* Exercise instructions: Could you copy the lines below exactly, leaving none out?
----------
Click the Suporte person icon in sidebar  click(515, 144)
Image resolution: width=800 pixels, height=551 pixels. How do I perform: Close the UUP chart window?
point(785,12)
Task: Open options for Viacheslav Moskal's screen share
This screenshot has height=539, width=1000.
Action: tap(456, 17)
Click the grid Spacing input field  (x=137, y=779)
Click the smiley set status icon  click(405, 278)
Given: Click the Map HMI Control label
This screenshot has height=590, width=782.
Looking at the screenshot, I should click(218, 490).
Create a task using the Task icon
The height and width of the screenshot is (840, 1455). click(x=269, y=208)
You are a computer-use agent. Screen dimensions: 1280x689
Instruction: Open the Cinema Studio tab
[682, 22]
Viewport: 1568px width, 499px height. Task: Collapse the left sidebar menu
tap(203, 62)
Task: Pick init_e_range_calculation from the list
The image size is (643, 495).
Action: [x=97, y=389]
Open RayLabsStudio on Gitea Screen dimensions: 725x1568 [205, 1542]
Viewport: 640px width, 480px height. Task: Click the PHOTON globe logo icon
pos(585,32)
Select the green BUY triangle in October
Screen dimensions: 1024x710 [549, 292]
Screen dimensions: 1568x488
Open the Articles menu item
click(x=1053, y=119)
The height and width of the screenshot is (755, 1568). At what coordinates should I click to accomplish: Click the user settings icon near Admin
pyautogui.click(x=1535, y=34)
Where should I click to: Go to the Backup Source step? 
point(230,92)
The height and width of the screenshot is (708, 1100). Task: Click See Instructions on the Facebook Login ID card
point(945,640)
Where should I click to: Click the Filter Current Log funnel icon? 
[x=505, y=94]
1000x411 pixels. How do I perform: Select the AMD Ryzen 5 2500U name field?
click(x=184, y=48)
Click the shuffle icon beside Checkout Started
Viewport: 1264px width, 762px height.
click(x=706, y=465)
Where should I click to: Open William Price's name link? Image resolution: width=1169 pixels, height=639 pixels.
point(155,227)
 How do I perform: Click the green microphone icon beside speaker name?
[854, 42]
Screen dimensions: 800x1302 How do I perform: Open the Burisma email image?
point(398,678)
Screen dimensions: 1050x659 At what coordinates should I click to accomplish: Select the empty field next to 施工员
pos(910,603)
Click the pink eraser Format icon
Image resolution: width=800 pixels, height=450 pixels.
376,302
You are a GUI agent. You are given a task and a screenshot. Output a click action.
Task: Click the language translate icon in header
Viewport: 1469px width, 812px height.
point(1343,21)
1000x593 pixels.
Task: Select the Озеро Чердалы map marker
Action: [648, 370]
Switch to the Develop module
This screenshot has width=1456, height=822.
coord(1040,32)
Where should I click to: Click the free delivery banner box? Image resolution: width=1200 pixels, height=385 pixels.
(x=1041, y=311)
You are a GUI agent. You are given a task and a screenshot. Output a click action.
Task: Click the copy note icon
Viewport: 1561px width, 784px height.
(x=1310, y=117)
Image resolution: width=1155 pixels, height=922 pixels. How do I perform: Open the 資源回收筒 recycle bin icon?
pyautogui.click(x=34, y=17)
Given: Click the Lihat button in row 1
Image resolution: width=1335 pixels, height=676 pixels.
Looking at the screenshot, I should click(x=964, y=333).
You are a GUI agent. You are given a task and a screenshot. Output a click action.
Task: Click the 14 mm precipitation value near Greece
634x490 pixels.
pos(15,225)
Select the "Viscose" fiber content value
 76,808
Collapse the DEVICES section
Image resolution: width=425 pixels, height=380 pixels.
----------
* Solution:
Click the Suporte person icon in sidebar  click(515, 144)
Image resolution: width=800 pixels, height=551 pixels. How do I perform: Close the UUP chart window?
point(785,12)
Task: Open options for Viacheslav Moskal's screen share
This screenshot has height=539, width=1000.
Action: tap(456, 17)
Click the grid Spacing input field  (x=137, y=779)
Click the smiley set status icon  click(405, 278)
Given: Click the Map HMI Control label
This screenshot has height=590, width=782.
Looking at the screenshot, I should click(218, 490).
Create a task using the Task icon
The height and width of the screenshot is (840, 1455). click(x=269, y=208)
You are a computer-use agent. Screen dimensions: 1280x689
Instruction: Open the Cinema Studio tab
[682, 22]
Viewport: 1568px width, 499px height. Task: Collapse the left sidebar menu
tap(203, 62)
Task: Pick init_e_range_calculation from the list
The image size is (643, 495).
Action: [x=97, y=389]
Open RayLabsStudio on Gitea Screen dimensions: 725x1568 [205, 1542]
Viewport: 640px width, 480px height. Task: Click the PHOTON globe logo icon
pos(585,32)
Select the green BUY triangle in October
Screen dimensions: 1024x710 [549, 292]
Screen dimensions: 1568x488
Open the Articles menu item
click(x=1053, y=119)
The height and width of the screenshot is (755, 1568). At what coordinates should I click to accomplish: Click the user settings icon near Admin
pyautogui.click(x=1535, y=34)
Where should I click to: Go to the Backup Source step? 
point(230,92)
The height and width of the screenshot is (708, 1100). Task: Click See Instructions on the Facebook Login ID card
point(945,640)
Where should I click to: Click the Filter Current Log funnel icon? 
[x=505, y=94]
1000x411 pixels. How do I perform: Select the AMD Ryzen 5 2500U name field?
click(x=184, y=48)
Click the shuffle icon beside Checkout Started
Viewport: 1264px width, 762px height.
click(x=706, y=465)
Where should I click to: Open William Price's name link? Image resolution: width=1169 pixels, height=639 pixels.
point(155,227)
 How do I perform: Click the green microphone icon beside speaker name?
[854, 42]
Screen dimensions: 800x1302 How do I perform: Open the Burisma email image?
point(398,678)
Screen dimensions: 1050x659 At what coordinates should I click to accomplish: Select the empty field next to 施工员
pos(910,603)
Click the pink eraser Format icon
Image resolution: width=800 pixels, height=450 pixels.
376,302
You are a GUI agent. You are given a task and a screenshot. Output a click action.
Task: Click the language translate icon in header
Viewport: 1469px width, 812px height.
point(1343,21)
1000x593 pixels.
Task: Select the Озеро Чердалы map marker
Action: [648, 370]
Switch to the Develop module
This screenshot has width=1456, height=822.
coord(1040,32)
Where should I click to: Click the free delivery banner box? Image resolution: width=1200 pixels, height=385 pixels.
(x=1041, y=311)
You are a GUI agent. You are given a task and a screenshot. Output a click action.
Task: Click the copy note icon
Viewport: 1561px width, 784px height.
(x=1310, y=117)
Image resolution: width=1155 pixels, height=922 pixels. How do I perform: Open the 資源回收筒 recycle bin icon?
pyautogui.click(x=34, y=17)
Given: Click the Lihat button in row 1
Image resolution: width=1335 pixels, height=676 pixels.
Looking at the screenshot, I should click(x=964, y=333).
You are a GUI agent. You are given a task and a screenshot. Output a click action.
Task: Click the 14 mm precipitation value near Greece
634x490 pixels.
pos(15,225)
Select the "Viscose" fiber content value
 76,808
Collapse the DEVICES section
Image resolution: width=425 pixels, height=380 pixels.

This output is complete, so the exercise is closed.